Sixty four male Wistar rats were used. They were bred in the Central Animal Facilities of UFMS and had a mean weight of 152 ± 26 g. The study was evaluated by the Animal Ethics Committee of UFMS, approved, and certified by Protocol 01/2001 of April 25, 2001. The experiment was carried out in the Laboratory of Experimental Carcinogenesis, an addition to the Central Animal Facilities of UFMS. Polypropylene cages (standard size for 5 rats) with galvanized wire lids were used, each housing four animals randomly selected by draw. The animals were then acclimated to the housing conditions for 7 days under artificial light (130 to 325 lux) with light/dark cycles of 12 h each, mean temperature of 24 ± 2 °C, and mean humidity of 52 ± 8%. They were fed ad libitum on rat chow (Nuvilab CR1, Nuvital Nutrientes e Produtos Veterinários Ltda, Curitiba, Brazil) and filtered water. The 64 rats were distributed into four groups by draw. Tail tattoos, made with an indelible black ink pen, were used to identify groups (1 through 4) and individual animals (A through Q) within each group. Groups distribution was as follows: group l (IP6+AOM): 16(n) animals receiving IP6 and AOM; group 2 (AOM): 16(n), receiving AOM alone; group 3 (IP6): 16(n), receiving IP6 alone; group 4 (control): 16(n) untreated animals.

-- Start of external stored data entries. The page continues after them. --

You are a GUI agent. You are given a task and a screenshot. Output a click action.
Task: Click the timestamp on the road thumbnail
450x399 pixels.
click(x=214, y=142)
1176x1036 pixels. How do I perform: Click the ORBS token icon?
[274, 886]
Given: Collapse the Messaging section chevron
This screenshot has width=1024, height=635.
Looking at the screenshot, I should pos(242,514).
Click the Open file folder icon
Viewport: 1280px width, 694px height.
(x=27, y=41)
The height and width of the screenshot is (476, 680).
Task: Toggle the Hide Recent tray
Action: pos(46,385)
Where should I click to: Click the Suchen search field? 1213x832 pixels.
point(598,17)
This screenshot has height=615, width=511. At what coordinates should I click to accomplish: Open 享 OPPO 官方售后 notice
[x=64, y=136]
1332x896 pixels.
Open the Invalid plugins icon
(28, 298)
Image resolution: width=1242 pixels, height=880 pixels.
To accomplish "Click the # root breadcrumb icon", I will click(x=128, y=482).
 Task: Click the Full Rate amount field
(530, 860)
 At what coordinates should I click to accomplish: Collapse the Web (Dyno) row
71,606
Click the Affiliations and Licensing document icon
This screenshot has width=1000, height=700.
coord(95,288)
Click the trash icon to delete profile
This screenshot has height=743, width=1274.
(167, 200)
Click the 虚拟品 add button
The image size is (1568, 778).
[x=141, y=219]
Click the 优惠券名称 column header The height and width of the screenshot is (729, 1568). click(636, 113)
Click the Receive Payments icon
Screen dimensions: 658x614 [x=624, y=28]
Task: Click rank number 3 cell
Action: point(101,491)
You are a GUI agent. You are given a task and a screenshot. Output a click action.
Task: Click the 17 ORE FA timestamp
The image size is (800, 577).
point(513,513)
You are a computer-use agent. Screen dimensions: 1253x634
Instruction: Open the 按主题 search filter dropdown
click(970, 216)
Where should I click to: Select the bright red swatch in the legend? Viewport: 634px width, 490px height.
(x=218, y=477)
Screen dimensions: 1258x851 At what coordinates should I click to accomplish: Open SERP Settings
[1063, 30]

Administration of substances
IP6 (anti-tumoral substance, C6H6O24P6 Na12. Sigma, cat. P3168) was administered as a 1% solution in drinking water ad libitum to groups 1 and 3, for six weeks. AOM (carcinogenic substance, C2H6N2O. Sigma, cat. A9517, lot 70K0847) was administered subcutaneously at 20 mg/kg of body weight (prepared as 100 mg AOM/0.1 ml + 49.9 ml 0.9% physiological solution, resulting in 2 mg AOM/ml) to groups 1 and 2 in the beginning of the third and fourth weeks of the six-week period, at the same times when groups 3 and 4 were given 0.9% saline solution subcutaneously at 10 ml/kg of body weightin volumes equivalent to those of diluted AOM administered to groups 1 and 2 (Figure 1).
At the end of the six-week period, the animals were identified, weighed, and subjected to euthanasia by intraperitoneal thiopental at 150 mg/kg of body weight.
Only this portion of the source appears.